■ **Required tasks**:
1. Rewrite the bullet in the patch text that begins "The new implementation applies" as a single shorter sentence, keeping its main facts.
2. Continue the patch text from the point where it stops.

------ Provided text ------

From 52ca23424c28506b01d9b47ad6a42f95d553cedc Mon Sep 17 00:00:00 2001
From: Jim Turner <github@turner.link>
Date: Sat, 15 Feb 2020 13:04:30 -0500
Subject: [PATCH 1/3] Add benches for op with scalar and strided array

---
 benches/bench1.rs | 16 ++++++++++++++++
 1 file changed, 16 insertions(+)
diff --git a/benches/bench1.rs b/benches/bench1.rs
index 35a1d6e7e..291a25e97 100644
--- a/benches/bench1.rs
+++ b/benches/bench1.rs
@@ -431,6 +431,22 @@ fn scalar_add_2(bench: &mut test::Bencher) {
     bench.iter(|| n + &a);
 }
 
+#[bench]
+fn scalar_add_strided_1(bench: &mut test::Bencher) {
+    let a =
+        Array::from_shape_fn((64, 64 * 2), |(i, j)| (i * 64 + j) as f32).slice_move(s![.., ..;2]);
+    let n = 1.;
+    bench.iter(|| &a + n);
+}
+
+#[bench]
+fn scalar_add_strided_2(bench: &mut test::Bencher) {
+    let a =
+        Array::from_shape_fn((64, 64 * 2), |(i, j)| (i * 64 + j) as f32).slice_move(s![.., ..;2]);
+    let n = 1.;
+    bench.iter(|| n + &a);
+}
+
 #[bench]
 fn scalar_sub_1(bench: &mut test::Bencher) {
     let a = Array::<f32, _>::zeros((64, 64));

From 65e13d9fde4b8aaf59216f3c7245404829501216 Mon Sep 17 00:00:00 2001
From: Jim Turner <github@turner.link>
Date: Sat, 15 Feb 2020 13:21:23 -0500
Subject: [PATCH 2/3] Allow `&arr (op) scalar` output to be any elem type

This change has two benefits:

* The new implementation applies to more combinations of types. For
  example, it now applies to `&Array2<f32>` and `Complex<f32>`.

------ Records supplied ------

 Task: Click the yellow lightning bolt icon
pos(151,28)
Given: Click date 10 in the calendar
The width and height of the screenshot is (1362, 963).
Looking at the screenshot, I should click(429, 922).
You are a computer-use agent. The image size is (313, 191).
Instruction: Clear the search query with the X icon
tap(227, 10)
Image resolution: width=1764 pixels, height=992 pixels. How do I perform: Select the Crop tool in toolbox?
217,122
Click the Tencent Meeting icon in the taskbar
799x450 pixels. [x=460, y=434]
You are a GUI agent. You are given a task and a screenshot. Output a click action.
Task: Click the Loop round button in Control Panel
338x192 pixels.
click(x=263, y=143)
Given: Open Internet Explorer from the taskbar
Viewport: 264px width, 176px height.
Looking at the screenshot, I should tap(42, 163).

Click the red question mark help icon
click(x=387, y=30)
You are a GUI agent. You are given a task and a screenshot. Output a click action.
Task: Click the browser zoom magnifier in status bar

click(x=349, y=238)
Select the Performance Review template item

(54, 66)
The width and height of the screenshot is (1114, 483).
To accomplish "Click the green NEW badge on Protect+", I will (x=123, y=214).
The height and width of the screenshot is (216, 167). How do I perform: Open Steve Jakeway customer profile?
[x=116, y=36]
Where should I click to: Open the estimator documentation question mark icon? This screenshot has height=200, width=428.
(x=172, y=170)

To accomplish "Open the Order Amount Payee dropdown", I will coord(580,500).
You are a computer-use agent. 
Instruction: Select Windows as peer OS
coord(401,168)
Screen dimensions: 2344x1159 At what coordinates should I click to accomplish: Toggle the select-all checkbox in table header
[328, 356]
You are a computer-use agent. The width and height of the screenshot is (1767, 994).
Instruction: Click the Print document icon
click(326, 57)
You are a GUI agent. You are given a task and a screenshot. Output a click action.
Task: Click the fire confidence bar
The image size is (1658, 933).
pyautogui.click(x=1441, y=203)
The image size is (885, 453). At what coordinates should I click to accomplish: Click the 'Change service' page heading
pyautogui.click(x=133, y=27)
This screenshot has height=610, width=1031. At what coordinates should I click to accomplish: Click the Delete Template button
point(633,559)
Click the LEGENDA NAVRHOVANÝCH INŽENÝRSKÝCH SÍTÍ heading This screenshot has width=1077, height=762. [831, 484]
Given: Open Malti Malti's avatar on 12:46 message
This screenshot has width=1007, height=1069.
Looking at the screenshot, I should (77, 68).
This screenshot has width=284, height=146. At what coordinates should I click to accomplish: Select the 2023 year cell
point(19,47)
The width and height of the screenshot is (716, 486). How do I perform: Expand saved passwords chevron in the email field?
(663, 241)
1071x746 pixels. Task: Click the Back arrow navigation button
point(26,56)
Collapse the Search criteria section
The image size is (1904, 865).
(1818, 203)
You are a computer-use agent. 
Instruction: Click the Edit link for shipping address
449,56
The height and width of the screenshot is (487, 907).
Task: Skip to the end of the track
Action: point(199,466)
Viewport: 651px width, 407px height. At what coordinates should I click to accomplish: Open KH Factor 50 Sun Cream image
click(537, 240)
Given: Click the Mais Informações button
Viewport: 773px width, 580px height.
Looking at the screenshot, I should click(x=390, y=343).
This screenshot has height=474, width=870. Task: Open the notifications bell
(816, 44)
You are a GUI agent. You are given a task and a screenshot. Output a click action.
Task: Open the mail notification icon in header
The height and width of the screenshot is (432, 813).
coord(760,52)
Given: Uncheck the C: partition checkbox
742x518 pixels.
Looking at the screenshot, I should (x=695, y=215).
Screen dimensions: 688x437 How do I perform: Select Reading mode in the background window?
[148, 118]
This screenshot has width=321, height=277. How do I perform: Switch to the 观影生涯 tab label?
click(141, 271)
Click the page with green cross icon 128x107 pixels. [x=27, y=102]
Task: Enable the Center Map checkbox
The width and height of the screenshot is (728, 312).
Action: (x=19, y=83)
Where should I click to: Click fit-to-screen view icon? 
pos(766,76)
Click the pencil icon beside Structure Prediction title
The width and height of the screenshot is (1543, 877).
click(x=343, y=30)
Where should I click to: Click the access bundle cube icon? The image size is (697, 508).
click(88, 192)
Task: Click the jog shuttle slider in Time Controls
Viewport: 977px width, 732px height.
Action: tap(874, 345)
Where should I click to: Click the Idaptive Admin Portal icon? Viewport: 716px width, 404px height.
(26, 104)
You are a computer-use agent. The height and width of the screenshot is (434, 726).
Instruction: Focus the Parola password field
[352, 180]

------

■ **Written responses**:
1. The new implementation covers more type combinations, such as `&Array2<f32>` with `Complex<f32>`.

2.
* The new implementation avoids cloning the elements twice, and it
  avoids iterating over the elements twice. (The old implementation
  called `.to_owned()` followed by the arithmetic operation, while the
  new implementation clones the elements and performs the arithmetic
  operation in the same iteration.)

On my machine, this change improves the performance for both
contiguous and discontiguous arrays. (`scalar_add_1/2` go from ~530
ns/iter to ~380 ns/iter, and `scalar_add_strided_1/2` go from ~1540
ns/iter to ~1420 ns/iter.)
---
 src/impl_ops.rs | 10 +++++-----
 1 file changed, 5 insertions(+), 5 deletions(-)

diff --git a/src/impl_ops.rs b/src/impl_ops.rs
index 4804356e8..5e57d610e 100644
--- a/src/impl_ops.rs
+++ b/src/impl_ops.rs
@@ -152,15 +152,15 @@ impl<A, S, D, B> $trt<B> for ArrayBase<S, D>
 #[doc=$doc]
 /// between the reference `self` and the scalar `x`,
 /// and return the result as a new `Array`.
-impl<'a, A, S, D, B> $trt<B> for &'a ArrayBase<S, D>
-    where A: Clone + $trt<B, Output=A>,
+impl<'a, A, S, D, B, C> $trt<B> for &'a ArrayBase<S, D>
+    where A: Clone + $trt<B, Output=C>,
           S: Data<Elem=A>,
           D: Dimension,
           B: ScalarOperand,
 {
-    type Output = Array<A, D>;
-    fn $mth(self, x: B) -> Array<A, D> {
-        self.to_owned().$mth(x)
+    type Output = Array<C, D>;
+    fn $mth(self, x: B) -> Self::Output {
+        self.map(move |elt| elt.clone() $operator x.clone())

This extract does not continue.